= Historical school of economics =

Approach to academic economics

The German historical school of economics was an approach to academic economics and to public administration that emerged in the 19th century in Germany, and held sway there until well into the 20th century. The professors involved compiled massive economic histories of Germany and Europe. Numerous Americans were their students. The school was opposed by theoretical economists. Prominent leaders included Gustav von Schmoller (1838–1917), and Max Weber (1864–1920) in Germany, and Joseph Schumpeter (1883–1950) in Austria and the United States.

== Tenets ==
The historical school held that history was the key source of knowledge about human actions and economic matters, since economics was culture-specific, and hence not generalizable over space and time. The Historical School of Economics, in addition to rejecting the universal validity of economic theorems and emphasizing an empirical and historical approach, drew significant methodological influence from the historism of Leopold von Ranke. Although von Ranke was not an economist, his insistence on rigorous, source-based analysis to understand societal development profoundly shaped the school's approach. Wilhelm Roscher, a leading figure of the Older Historical School, studied under von Ranke and incorporated his focus on historical and cultural specificity into the analysis of economic phenomena. This legacy reinforced the school's view that economics could not be abstracted from its historical and cultural context, further distancing it from universal theories and mathematical models.The school rejected the universal validity of economic theorems. They saw economics as resulting from careful empirical and historical analysis instead of from logic and mathematics. The school also rejected mathematical modelling.

§ **Given records**:
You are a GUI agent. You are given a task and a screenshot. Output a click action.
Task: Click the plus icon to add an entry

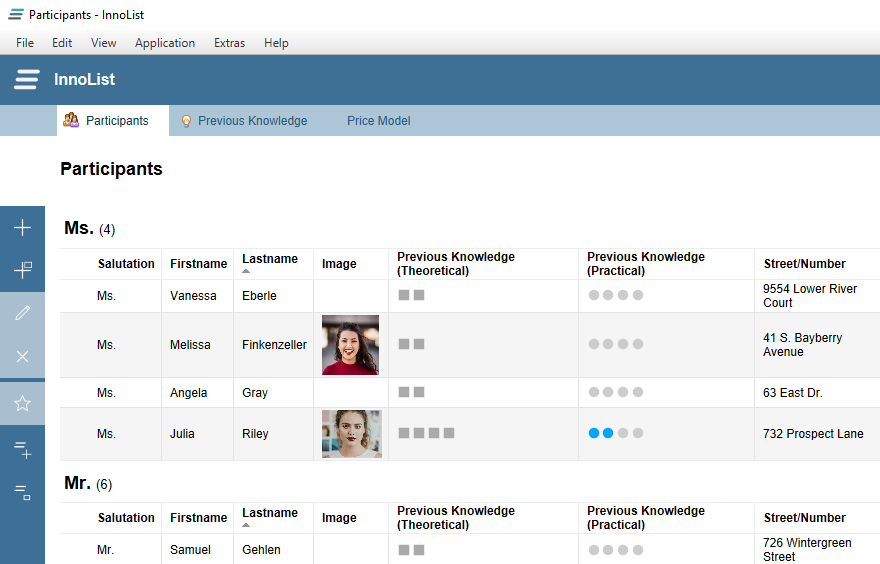tap(22, 227)
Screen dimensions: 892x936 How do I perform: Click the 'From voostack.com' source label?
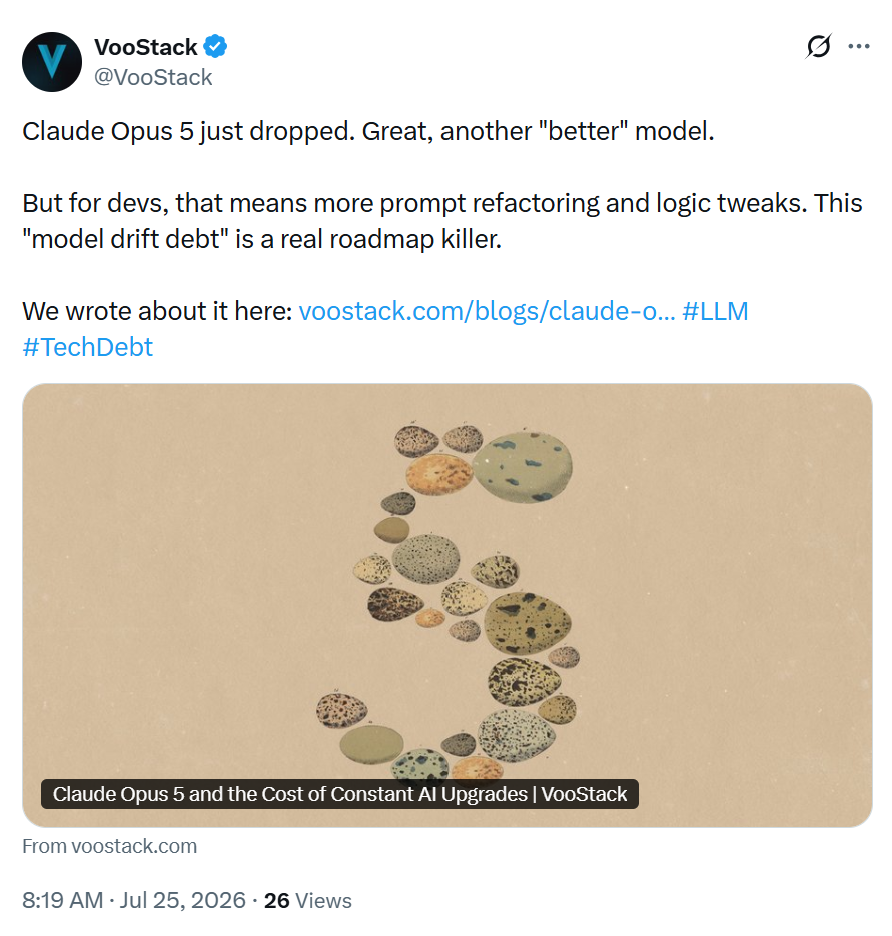pos(109,846)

§ **Required task A**:
In the text on the historical school of economics:
(i) In what century and in which country did the school emerge?
(ii) Which leading figure of the Older Historical School studied under Leopold von Ranke?
(iii) Besides the universal validity of economic theorems, what kind of modelling did the school reject?
§ **Required task B**:
Carry on the text about the historical school of economics from its final sentence.

§ **Final answer A**:
(i) The 19th century, in Germany.
(ii) Wilhelm Roscher.
(iii) Mathematical modelling.

§ **Final answer B**:
Most members of the school were also Sozialpolitiker (social policy advocates), i.e. concerned with social reform and improved conditions for the common man during a period of heavy industrialization. They were more disparagingly referred to as Kathedersozialisten, rendered in English as "socialists of the chair" (compare armchair revolutionary), due to their positions as professors.

The historical school can be divided into three tendencies:
- the Older, led by Wilhelm Roscher, Karl Knies, and Bruno Hildebrand;
- the Younger, led by Gustav von Schmoller, and also including Étienne Laspeyres, Karl Bücher, Adolph Wagner, Georg Friedrich Knapp and to some extent Lujo Brentano;
- the Youngest, led by Werner Sombart and including, to a very large extent, Max Weber.

Predecessors included Friedrich List and Adam Müller, (although Müller and List are considered part of the romantic tradition of economics).

The historical school largely controlled appointments to chairs of economics in German universities, as many of the advisors of Friedrich Althoff, head of the university department in the Prussian Ministry of Education 1882–1907, had studied under members of the school. Moreover, Prussia was the intellectual powerhouse of Germany, so dominated academia, not only in central Europe, but also in the United States until about 1900, because the American economics profession was led by holders of German PhDs. The historical school was involved in the Methodenstreit ("strife over method") with the Austrian school, whose orientation was more theoretical and aprioristic.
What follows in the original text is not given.